# TEXT SHOWN:

Contribution of rsaC, a small non-coding RNA, towards the pathogenicity of Staphylococcus aureus in a mouse systemic infection model

Ethics statement

All mouse experiments were performed at the University of Tokyo and Teikyo University, following the animal care and use regulations approved by the Animal Use Committee (approval numbers: P27-4 and 16-014 at respective institutes).

Bacterial strains and primers used in the study

Bacterial strains and primers used in this study are listed in Table 1. S. aureus and Escherichia coli were routinely grown in LB or TSB medium, respectively, at 37°C with shaking. The media were supplemented with antibiotics, as required.

Real-time RT-PCR

According to the manufacturer’s recommendations, one microgram of RNA was used to prepare cDNA using a High-Capacity RNA-to-cDNA™ Kit (Applied Biosystems; Foster City, CA, USA). From this, 15 ng of the cDNA was used as a template for RT-PCR using Fast SYBR Green Master Mix (Thermo Fisher Scientific) on a 7500 Fast (Applied Biosystems) machine with 40 cycles of denaturing at 95 °C followed by annealing/extension at 60 °C.

Construction of ΔrsaC strain and complementation

rsaC was disrupted using a double cross-over recombination method as previously described (24). Briefly, the genome regions up-and down-stream of rsaC were amplified by PCR using the listed primers. Then, overlap extension-PCR was performed using these two DNA fragments together with the aph gene amplified from the pSF151 vector using primers KmF and KmR. The PCR product was cloned into the pKOR3a vector (24) and introduced into the RN4220 strain (18) by electroporation. Integration of the mutant cassette in the genome was confirmed by PCR and further transformed into S. aureus Newman (17) by phage transduction using phage 80α as previously described (23, 25).

To prepare the overexpression strain, the rsaC coding region was amplified by the primer pair rsaC_bam_F and rsaC_sal_R (Table 1) and ligated to BamHI-SalI digested pND50-PfbaA (19, 20). The resulting plasmid, pND50-PfbaA-rsaC, was then transformed into S. aureus RN4220 by electroporation and then to S. aureus Newman wild and ΔrsaC strains by phage transduction.

Proteolytic and hemolytic assays

Bacteria were grown overnight in TSB medium, supplemented with antibiotics, as required, at 37°C with shaking. From this, 2 μl aliquots were spotted on TSB containing 3.3% skim milk or sheep blood agar plates (E-MR93; Eiken Chemical, Tokyo, Japan) to determine proteolysis and hemolysis, respectively. The plates were incubated at 37°C overnight. Sealed container with Anaero Pack (Mitsubishi Gas Chemical, Tokyo, Japan) were used to determine phenotypes under anaerobic conditions. The proteolytic and hemolytic activities were determined by the appearance of a clear zone surrounding the bacterial growth.

# RAW DATA:
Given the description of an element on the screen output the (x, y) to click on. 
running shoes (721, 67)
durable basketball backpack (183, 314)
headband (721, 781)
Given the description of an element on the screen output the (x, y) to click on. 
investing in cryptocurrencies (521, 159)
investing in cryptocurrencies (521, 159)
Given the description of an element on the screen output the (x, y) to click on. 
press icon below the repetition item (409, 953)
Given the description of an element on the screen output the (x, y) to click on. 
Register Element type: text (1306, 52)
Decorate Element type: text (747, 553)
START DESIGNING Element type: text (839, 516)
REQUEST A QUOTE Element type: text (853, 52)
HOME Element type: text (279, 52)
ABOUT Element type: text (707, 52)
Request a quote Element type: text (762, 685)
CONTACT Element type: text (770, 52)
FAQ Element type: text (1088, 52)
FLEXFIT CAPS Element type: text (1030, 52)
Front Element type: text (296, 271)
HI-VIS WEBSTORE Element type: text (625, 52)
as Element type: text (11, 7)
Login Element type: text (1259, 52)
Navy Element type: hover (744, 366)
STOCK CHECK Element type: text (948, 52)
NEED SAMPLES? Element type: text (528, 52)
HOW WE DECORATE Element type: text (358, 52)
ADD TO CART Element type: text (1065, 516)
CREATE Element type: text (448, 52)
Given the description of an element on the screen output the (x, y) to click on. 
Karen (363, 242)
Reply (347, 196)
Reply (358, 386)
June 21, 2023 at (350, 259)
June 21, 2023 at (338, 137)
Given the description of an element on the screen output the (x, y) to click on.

# TASK 1:
In the methods text on rsaC, which phage was used to move the mutant cassette into S. aureus Newman by transduction?
# TASK 2:
Continue the methods text on rsaC from where it stops.

# EXERCISE RESPONSE 1:
Phage 80α.

# EXERCISE RESPONSE 2:
Mouse survival assay

S. aureus Newman wild-type and ΔrsaC strains were grown overnight on TSB medium supplemented with antibiotics, as required, on a rotary shaker maintained at 37 °C to obtain full growth. The full growth was diluted 100-fold with TSB and cultured overnight on the same shaker, and then the cells were centrifuged and resuspended in phosphate-buffered saline (PBS, pH 7.2) to have an optical density (OD₆₀₀) of 0.7. An aliquot (200 μl) of the prepared cell suspension was then injected intravenously into C57BL/6J mouse, and mouse survival was observed. Survival analysis was performed using GraphPad Prism ver 8.0 (GraphPad Software), and statistical analysis was performed using the Log-rank (Mantel-Cox) test.

S. aureus infection, organ isolation and RNA isolation

Staphylococci were grown overnight on TSB medium at 37°C with shaking. The full growth was diluted 100-fold with 5 ml TSB and regrown for 16h under the same conditions. The cells were centrifuged and suspended in PBS (pH 7.2). The cells (OD₆₀₀ = 0.7) were injected into C57BL/6J mice via the tail vein. On day 1, mice were killed to harvest organs. Organs were immediately placed either in ice to calculate viable cell numbers in each organ or liquid nitrogen and maintained at −80 °C for RNA extraction. Each experiment was conducted with three animals, and data are represented as an average. Mouse organs were homogenized, and total RNA was extracted, as explained previously (6). RNA extraction from in vitro culture was performed as explained (19). For anaerobic RNA-Seq, staphylococci were first grown aerobically to reach OD₆₀₀ of 1.0 and then transferred to anaerobic growth for 30 minutes.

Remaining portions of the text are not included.